Excerpt START

A Quieter Life for Wendell Berry

A Quieter Life Now

In an exchange of letters with a dear friend, Wendell Berry explains why his writing is only a small part of the movement against greed and waste.
 by Wendell Berry, Madhu Suri Prakash
posted Jun 29, 2011

YES! contributing editor Madhu Suri Prakash is a longtime friend of poet, essayist, novelist, activist, and farmer Wendell Berry. Inspired by changing attitudes among her college students, who were reading Berry, Madhu declared the Wendell Berry Era, and wrote to him, proposing that he write an open letter to President Obama calling for funding to establish new small farms. This correspondence ensued.

Dear Wendell,

Madhu Suri Prakash

Madhu Suri Prakash.

I have a dream; and, at its center, you stand—tall, humble, simply magnificent.
Despite all my reservations about writing to you, here I am, hours before dawn, doing something I could not even have dared to imagine only last evening.

I awoke with a dream long before the sun is scheduled to shine. In this dream, I join millions reading your open letter to the White House, courteously requesting $5 billion—a tiny pittance compared to the going rate for government bailouts—to regenerate 50 million family farms; $5 billion, in other words, that could support young people who have the gumption and sense of adventure necessary to grow food and sequester carbon in the soil; $5 billion that would allow American women, men, and their families a chance to eat and grow clean, uncontaminated, uncancerous food.

Your moral stature and vision are such that all you would have to do is write such an open letter to the president to more fully awaken millions; to start a groundswell.

My dream declared itself loud and clear as soon as I rolled out of bed—perhaps the time is right. It’s been a long time coming, Wendell. Your half-century-old patience, my dream declares, may finally be paying off. Your time, the Wendell Berry Era, has finally dawned. Hopefully.

Excerpt END

▶ [Work to complete]:
1. Answer these questions from the Wendell Berry piece:
(a) On what date was it posted?
(b) What inspired Madhu Suri Prakash to declare the Wendell Berry Era?
(c) How many family farms would the requested $5 billion regenerate?
2. Reproduce the Wendell Berry piece word for word, starting with "A Quieter Life for" and going on through "This correspondence ensued.".

Data records START

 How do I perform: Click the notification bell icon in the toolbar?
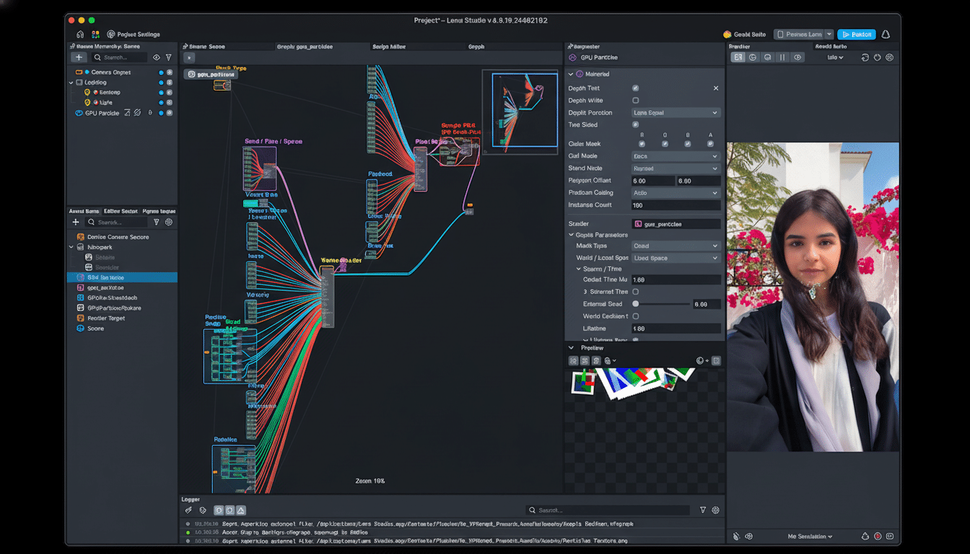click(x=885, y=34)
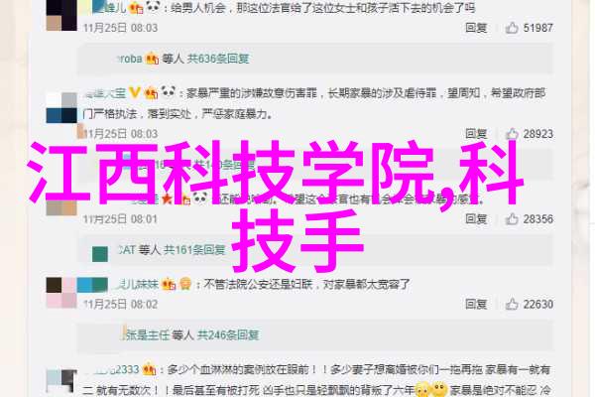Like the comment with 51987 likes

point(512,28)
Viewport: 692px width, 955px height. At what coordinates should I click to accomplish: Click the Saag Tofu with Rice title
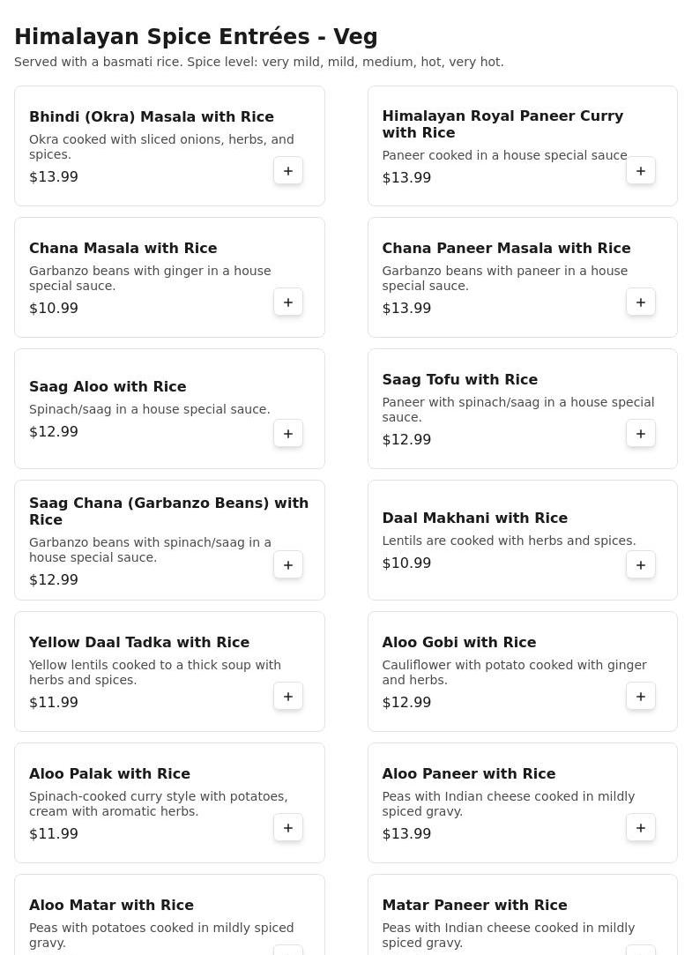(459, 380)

Data records END
Data records START

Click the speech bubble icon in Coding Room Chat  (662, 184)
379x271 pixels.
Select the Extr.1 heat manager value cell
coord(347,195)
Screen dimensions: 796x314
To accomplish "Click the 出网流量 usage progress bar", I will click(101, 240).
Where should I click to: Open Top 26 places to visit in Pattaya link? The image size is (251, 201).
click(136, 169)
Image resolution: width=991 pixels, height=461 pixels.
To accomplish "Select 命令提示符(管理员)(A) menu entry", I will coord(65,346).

Data records END

▶ [Response list]:
1.
(a) Jun 29, 2011.
(b) Changing attitudes among her college students, who were reading Berry.
(c) 50 million.

2.
A Quieter Life for Wendell Berry

A Quieter Life Now

In an exchange of letters with a dear friend, Wendell Berry explains why his writing is only a small part of the movement against greed and waste.
 by Wendell Berry, Madhu Suri Prakash
posted Jun 29, 2011

YES! contributing editor Madhu Suri Prakash is a longtime friend of poet, essayist, novelist, activist, and farmer Wendell Berry. Inspired by changing attitudes among her college students, who were reading Berry, Madhu declared the Wendell Berry Era, and wrote to him, proposing that he write an open letter to President Obama calling for funding to establish new small farms. This correspondence ensued.